# SKY TV complaint



## stuffit (12 Dec 2005)

I had an appointment for a SKy engineer to install Sky+ on Saturday.
The guy never showed. 

I had an inkling that something might be wrong when I didn't get a confirmation call the day before or on the Saturday morning. So I spent most of Saturday afternoon on the phone to Sky trying to get an answer as to whether the engineer was coming.

I was told that yes I was due a visit by the engineer and that he was bound to come as they always do. He and was probably running late and it could be 6.00 in the evening before he might arrive. 
All they could do is send a reminder to the local Sky installation branch reminding them that I was due a visit.

As a result I spent the whole day at home. I couldn't go to the shop, walk the dog etc. 


I've now rung to make a new appointment and have been told the next available date is 9th January - 4 weeks from today!! 

That fact the Sky have cocked up already means nothing. 
I'm not given priority treatment. There are no special procedures to deal with missed appointments. I have to rejoin the bottom of the waiting list. 


The Sky operative says there is no customer service department to put me through to. Instead I've been give the correspondence address of the Subscription Services Dept in West Lothian. ie Scotland
I'm told that they do not have an email address and are are only contactable by snail mail.


Is this typical of the type of service I should expect from Sky? 

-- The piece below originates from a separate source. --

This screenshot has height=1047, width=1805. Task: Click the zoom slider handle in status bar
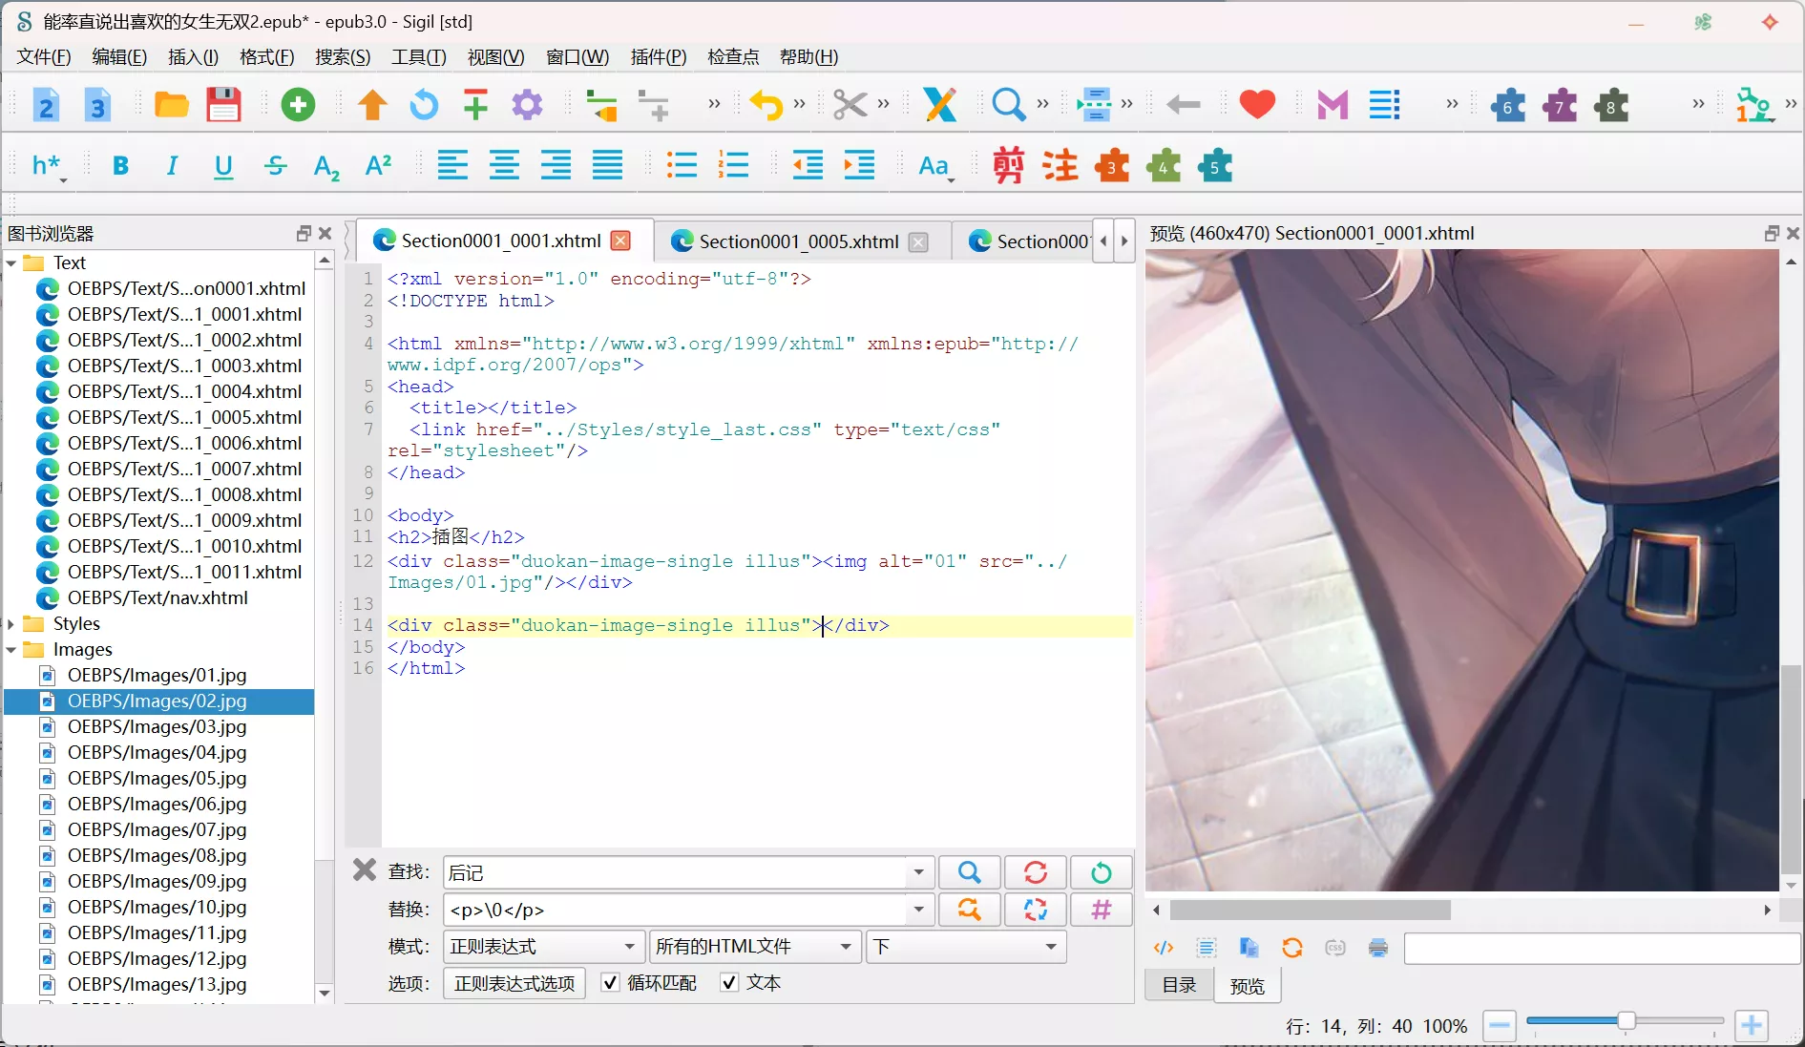[1626, 1022]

Is there anyone I can ring in Sky to sort this out?
Does anyone have any suggestions as how I might speed up the installation process? 


Thanks 


Ste


----------



## whackin (12 Dec 2005)

Sky+ technicians are overburdened at the moment becasue a recent dsoftware update which arrives via phone line, left some weird bug that they can't yet fix, and consequently many of the boxes are getting calls.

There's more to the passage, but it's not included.